Monday, March 28, 2011

DOS MISTÉRIOS



"E Monelle estendeu-me um castiçal em que ardia um filamento cor-de-rosa.
- Toma este archote - disse ela, - e deixa arder. Deixa queimar tudo na terra e no céu. E quebra o castiçal e apaga-o quando tiveres deixado arder tudo, porque nada se deve transmitir.
Para que tu sejas o segundo nartecóforo e destruas pelo fogo e que o fogo descido dos céus torne a subir aos céus.
E Monelle disse também: Vou falar-te da destruição.

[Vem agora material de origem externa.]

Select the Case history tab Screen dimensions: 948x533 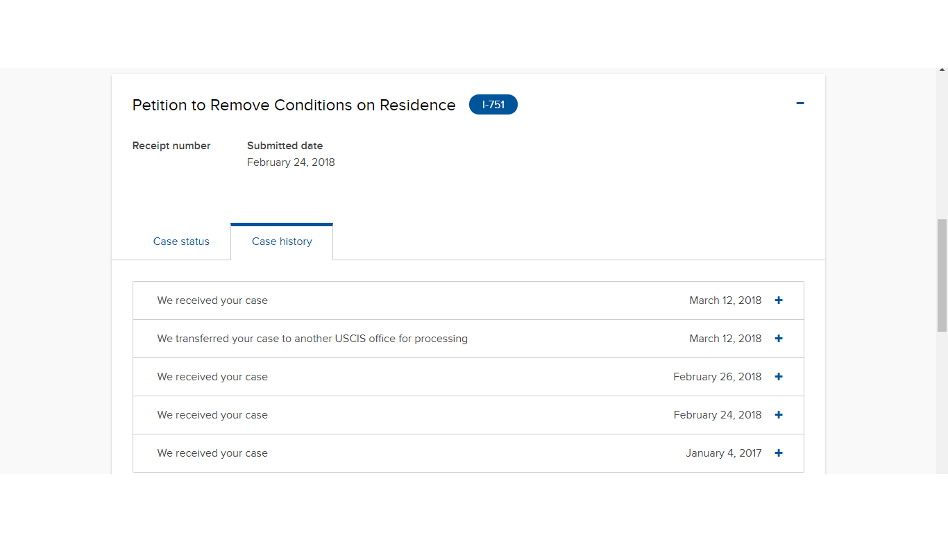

É esta a palavra: destrói, destrói, destrói. Destrói em ti mesmo, destrói à tua volta. Abre lugar para a tua alma e para as outras almas.
Destrói todo o bem e todo o mal. Os escombros são iguais.
Destrói as antigas habitações dos homens e as antigas habitações das almas; as coisas mortas são espelhos que deformam. Destrói, porque toda a criação provém da destruição.
E para haver a bondade superior tem de se aniquilar a bondade inferior. E assim o novo bem surge saturado do mal.
E para imaginar uma nova arte, tem de se destruir a arte antiga. E assim a arte nova parece uma espécie de iconoclasia.
Porque toda a construção é feita de ruínas, e não há nada novo neste mundo além das formas.
Mas temos de destruir as formas."

Marcel Schwob, O livro de Monelle, trad. Helena Moura e José Colaço Barreiros, Lisboa: Teorema, 1994, pp. 12-13.